• Your task
How many lines of the data below contain the string "label"? Reply with the number alone.
━━━━━━
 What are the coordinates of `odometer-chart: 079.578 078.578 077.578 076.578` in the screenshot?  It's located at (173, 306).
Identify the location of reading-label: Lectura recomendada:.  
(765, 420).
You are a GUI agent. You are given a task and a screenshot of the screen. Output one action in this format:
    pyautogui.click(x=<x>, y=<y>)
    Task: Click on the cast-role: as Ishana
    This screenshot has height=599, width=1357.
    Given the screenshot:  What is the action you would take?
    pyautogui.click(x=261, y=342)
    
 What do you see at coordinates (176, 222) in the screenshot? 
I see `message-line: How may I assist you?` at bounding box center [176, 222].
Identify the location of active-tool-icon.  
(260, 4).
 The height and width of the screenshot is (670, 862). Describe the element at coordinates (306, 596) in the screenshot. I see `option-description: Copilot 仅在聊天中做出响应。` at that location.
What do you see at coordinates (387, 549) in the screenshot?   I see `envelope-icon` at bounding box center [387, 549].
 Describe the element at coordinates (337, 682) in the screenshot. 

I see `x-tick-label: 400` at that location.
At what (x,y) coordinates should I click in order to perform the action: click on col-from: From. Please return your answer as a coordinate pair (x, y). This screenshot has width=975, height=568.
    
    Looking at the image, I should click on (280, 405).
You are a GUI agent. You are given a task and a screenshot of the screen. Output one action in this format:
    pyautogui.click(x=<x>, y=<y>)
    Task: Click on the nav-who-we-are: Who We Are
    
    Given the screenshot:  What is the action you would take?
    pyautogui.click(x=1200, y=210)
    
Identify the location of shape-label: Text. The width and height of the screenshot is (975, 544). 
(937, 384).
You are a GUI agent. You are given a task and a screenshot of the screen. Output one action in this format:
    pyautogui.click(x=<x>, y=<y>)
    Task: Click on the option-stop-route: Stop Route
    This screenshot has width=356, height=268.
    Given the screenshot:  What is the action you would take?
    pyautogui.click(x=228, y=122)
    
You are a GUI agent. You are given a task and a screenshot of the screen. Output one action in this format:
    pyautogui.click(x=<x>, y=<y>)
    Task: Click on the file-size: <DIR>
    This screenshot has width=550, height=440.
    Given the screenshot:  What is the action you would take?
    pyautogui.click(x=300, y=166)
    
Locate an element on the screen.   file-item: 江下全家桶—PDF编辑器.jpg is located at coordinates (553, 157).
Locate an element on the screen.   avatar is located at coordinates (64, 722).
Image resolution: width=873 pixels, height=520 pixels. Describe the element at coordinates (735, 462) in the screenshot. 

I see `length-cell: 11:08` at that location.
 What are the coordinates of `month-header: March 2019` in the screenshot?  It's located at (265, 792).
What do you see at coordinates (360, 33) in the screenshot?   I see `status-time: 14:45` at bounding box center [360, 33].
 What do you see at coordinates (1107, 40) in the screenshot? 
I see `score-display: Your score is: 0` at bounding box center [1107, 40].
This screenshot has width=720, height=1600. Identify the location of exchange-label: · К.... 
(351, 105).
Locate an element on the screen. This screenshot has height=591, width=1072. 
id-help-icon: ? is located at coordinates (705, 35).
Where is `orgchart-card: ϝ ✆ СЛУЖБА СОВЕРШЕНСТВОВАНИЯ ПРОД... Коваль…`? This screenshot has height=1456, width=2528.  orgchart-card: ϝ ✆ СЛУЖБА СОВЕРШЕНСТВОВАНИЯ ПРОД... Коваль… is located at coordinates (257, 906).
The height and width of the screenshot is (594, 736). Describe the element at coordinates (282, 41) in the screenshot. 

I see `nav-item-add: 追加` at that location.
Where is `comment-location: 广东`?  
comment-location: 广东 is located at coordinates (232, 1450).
━━━━━━
• Result of this exercise
4